** start DATASET RECORDS **
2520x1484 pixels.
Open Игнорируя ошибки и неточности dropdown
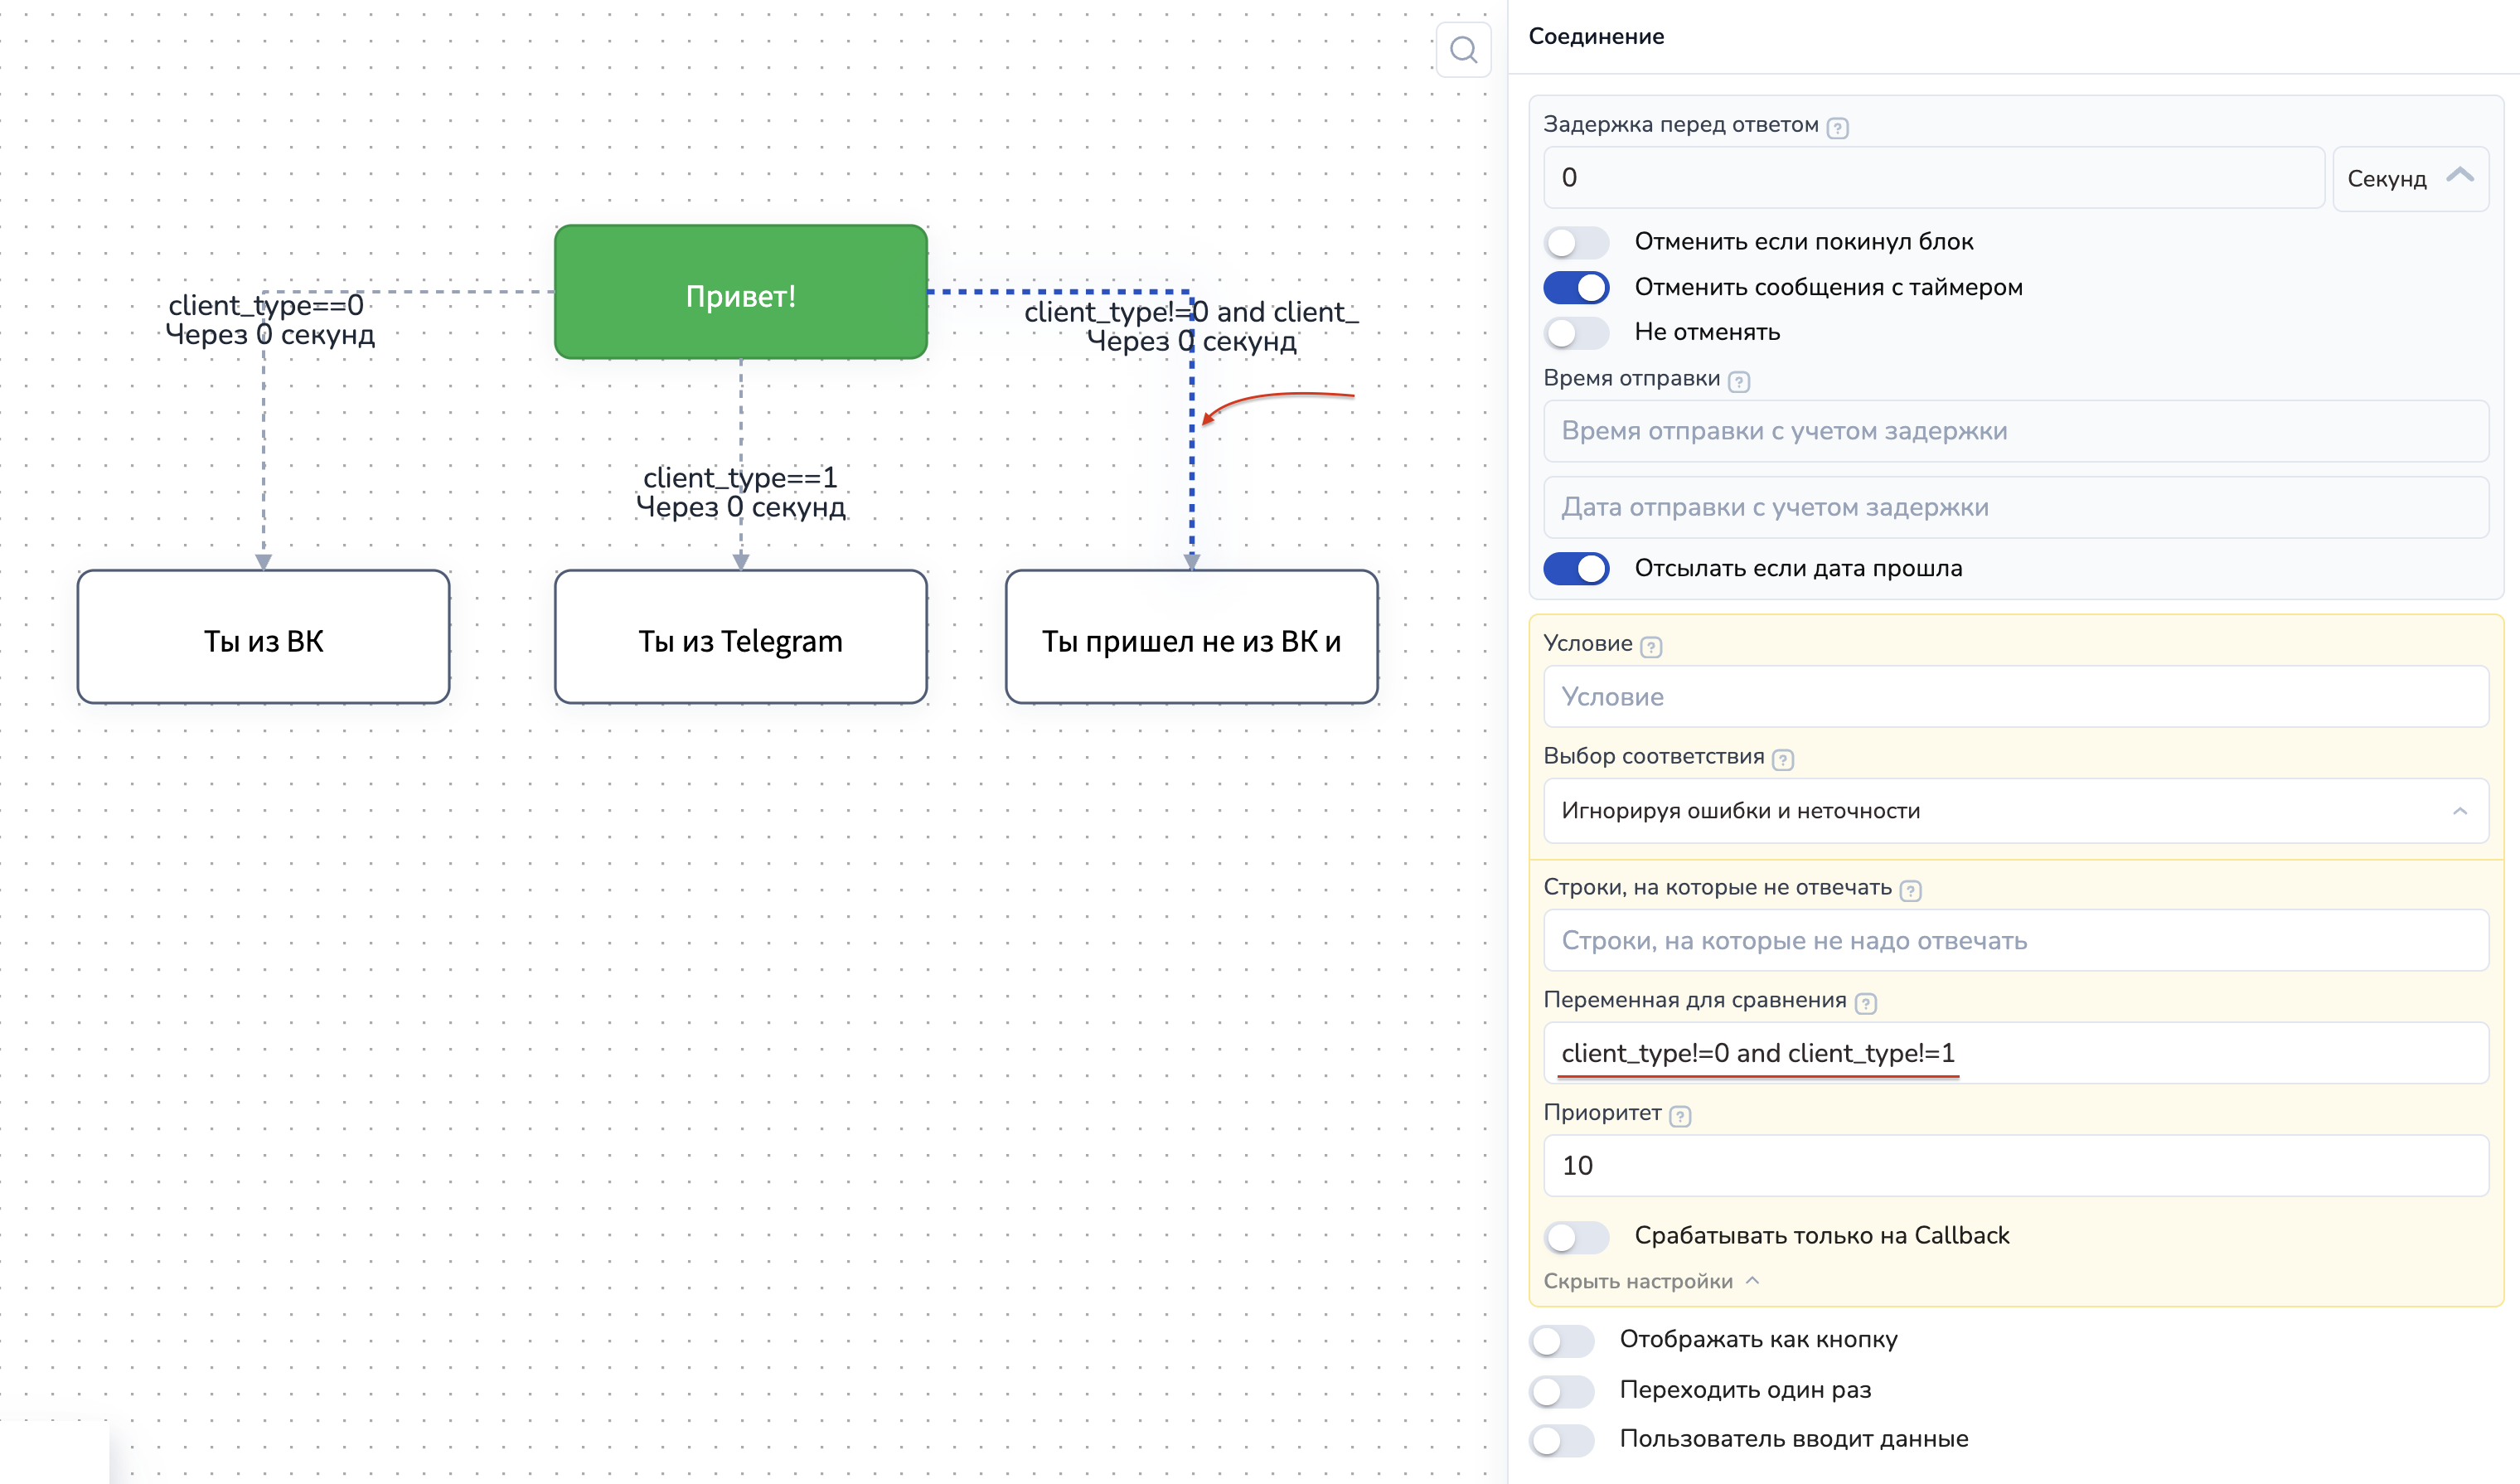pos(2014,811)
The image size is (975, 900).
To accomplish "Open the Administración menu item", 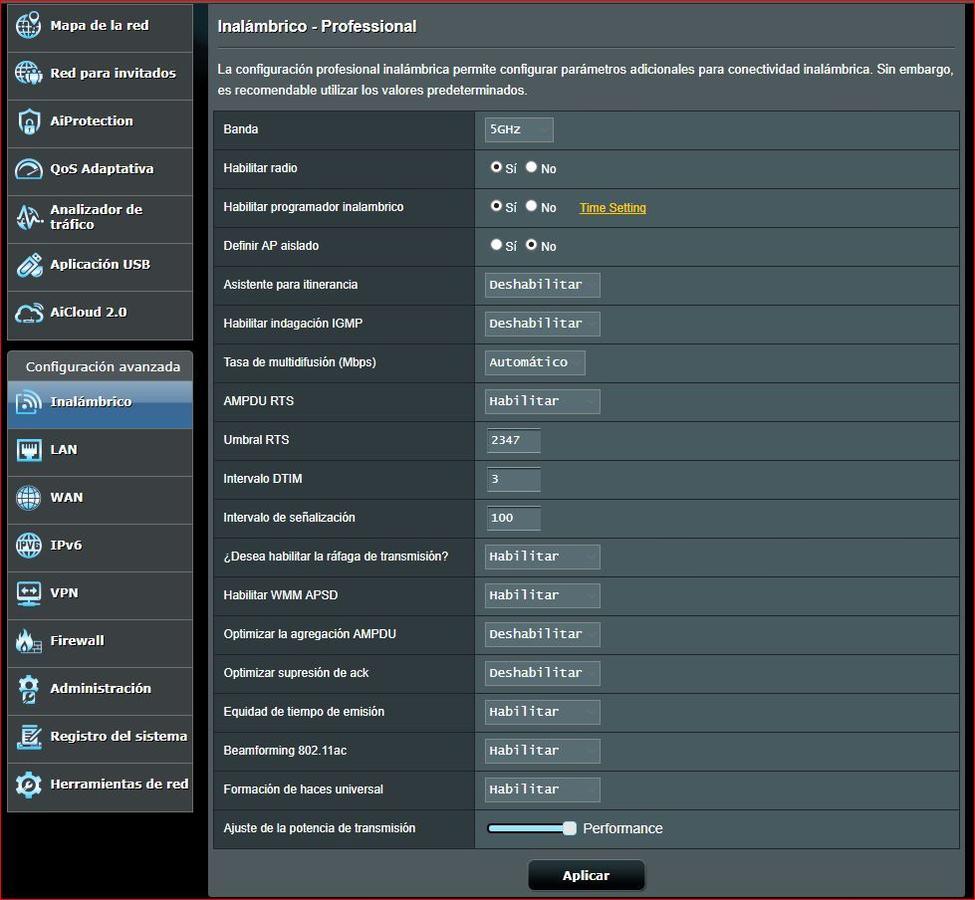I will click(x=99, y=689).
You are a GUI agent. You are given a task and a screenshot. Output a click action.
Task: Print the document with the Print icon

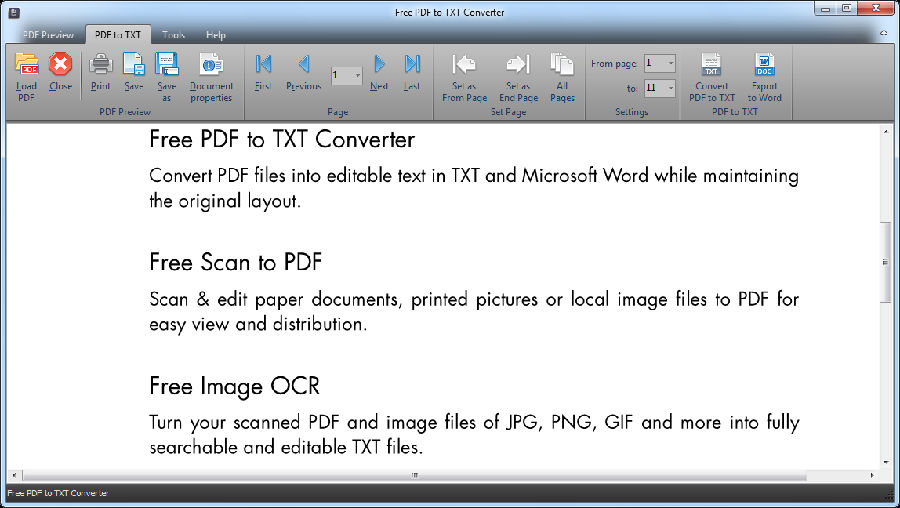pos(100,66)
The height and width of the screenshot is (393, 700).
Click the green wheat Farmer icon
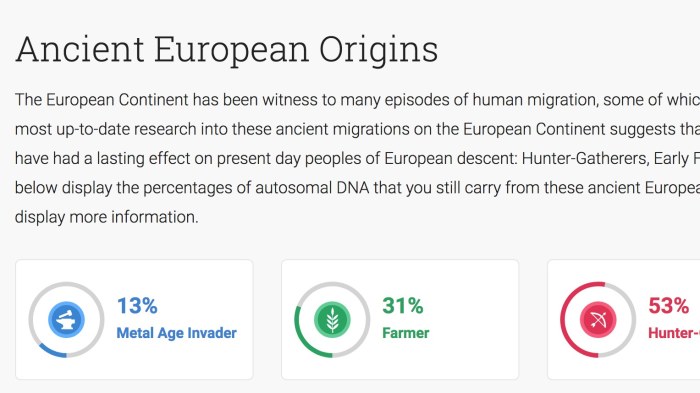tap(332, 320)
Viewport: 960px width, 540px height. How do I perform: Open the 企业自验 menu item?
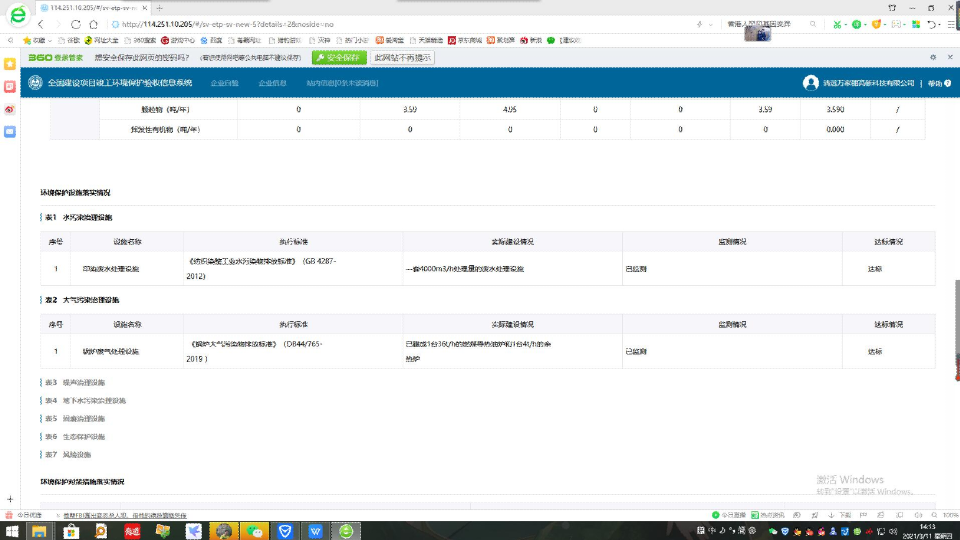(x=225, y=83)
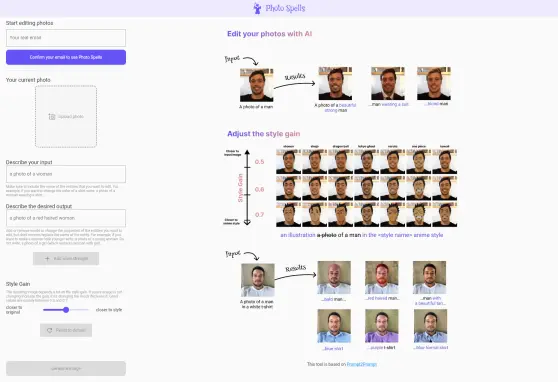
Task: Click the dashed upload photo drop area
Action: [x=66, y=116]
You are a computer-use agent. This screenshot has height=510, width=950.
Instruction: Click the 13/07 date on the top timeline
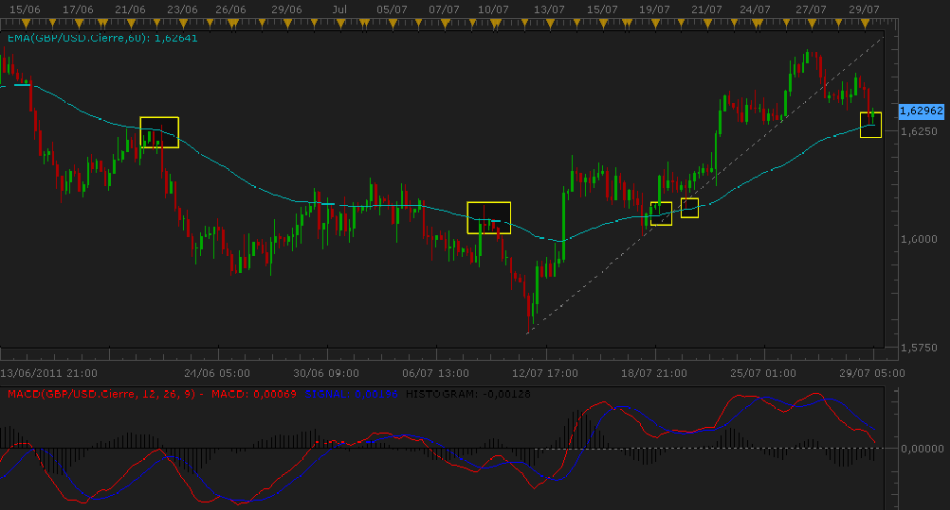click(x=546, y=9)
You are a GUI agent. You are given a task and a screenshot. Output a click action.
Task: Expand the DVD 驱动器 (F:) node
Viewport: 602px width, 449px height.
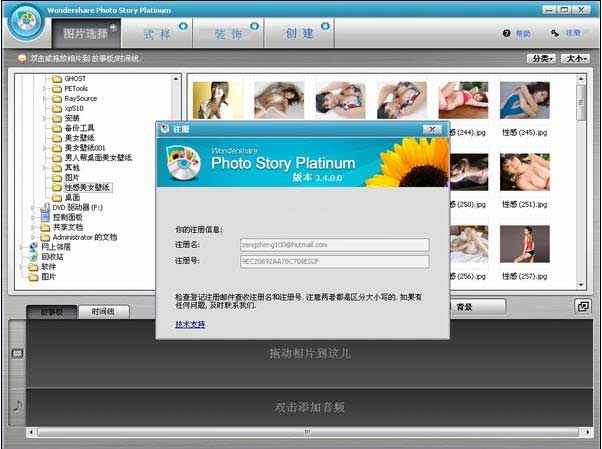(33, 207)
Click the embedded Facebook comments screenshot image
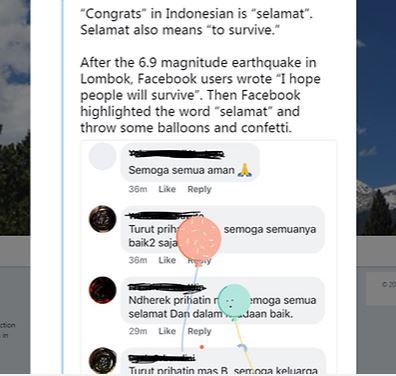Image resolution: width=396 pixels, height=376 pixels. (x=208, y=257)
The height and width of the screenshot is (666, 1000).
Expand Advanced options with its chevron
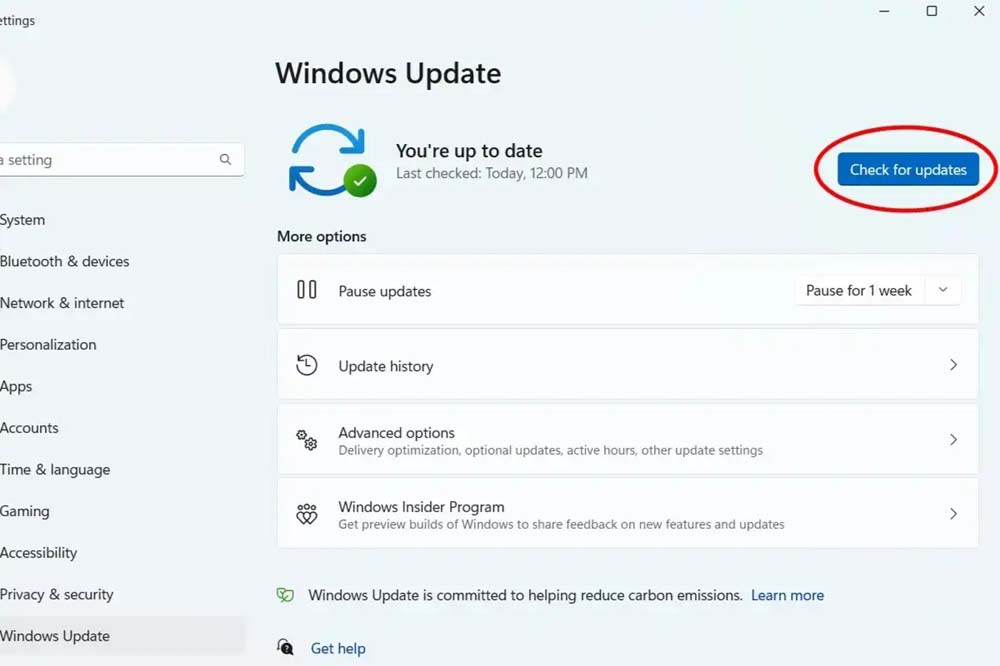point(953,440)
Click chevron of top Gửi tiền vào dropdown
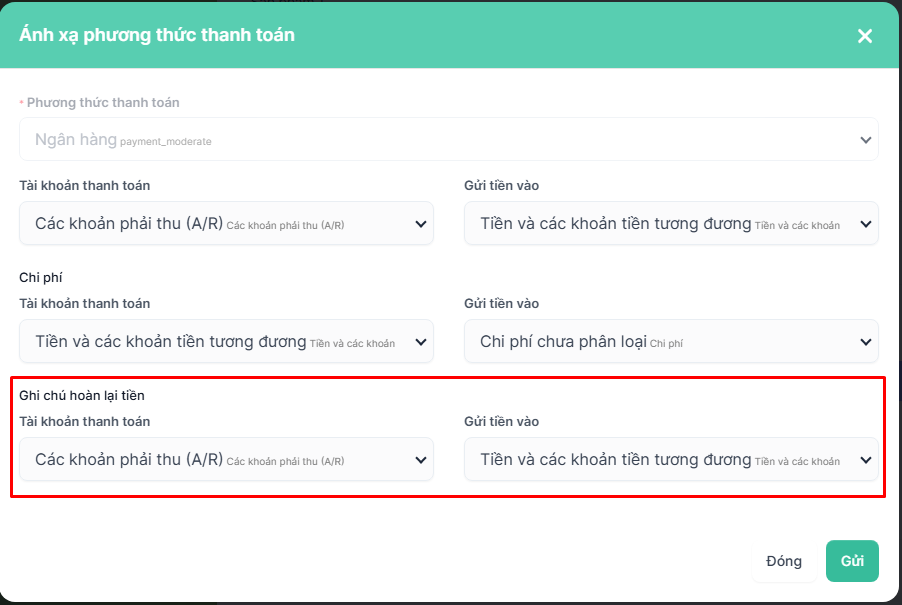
** end DATASET RECORDS **
- _PROBLEM TO SOLVE_
Render the rows as a JSON list of strings, one per line, taking everything from the line containing "Viewport: 960px width, 540px" down to the end of the rows. Skip blank lines and leave the pictures out.

- _THE COMPLETED TASK_
[
  "Viewport: 960px width, 540px height. How do I perform: Open the 企业自验 menu item?",
  "(x=225, y=83)",
  "Task: Click the dashed upload photo drop area",
  "Action: [x=66, y=116]",
  "You are a computer-use agent. This screenshot has height=510, width=950.",
  "Instruction: Click the 13/07 date on the top timeline",
  "click(x=546, y=9)",
  "You are a GUI agent. You are given a task and a screenshot. Output a click action.",
  "Task: Expand the DVD 驱动器 (F:) node",
  "Viewport: 602px width, 449px height.",
  "(33, 207)",
  "Click the embedded Facebook comments screenshot image",
  "Image resolution: width=396 pixels, height=376 pixels. (x=208, y=257)",
  "The height and width of the screenshot is (666, 1000).",
  "Expand Advanced options with its chevron",
  "point(953,440)",
  "Click chevron of top Gửi tiền vào dropdown"
]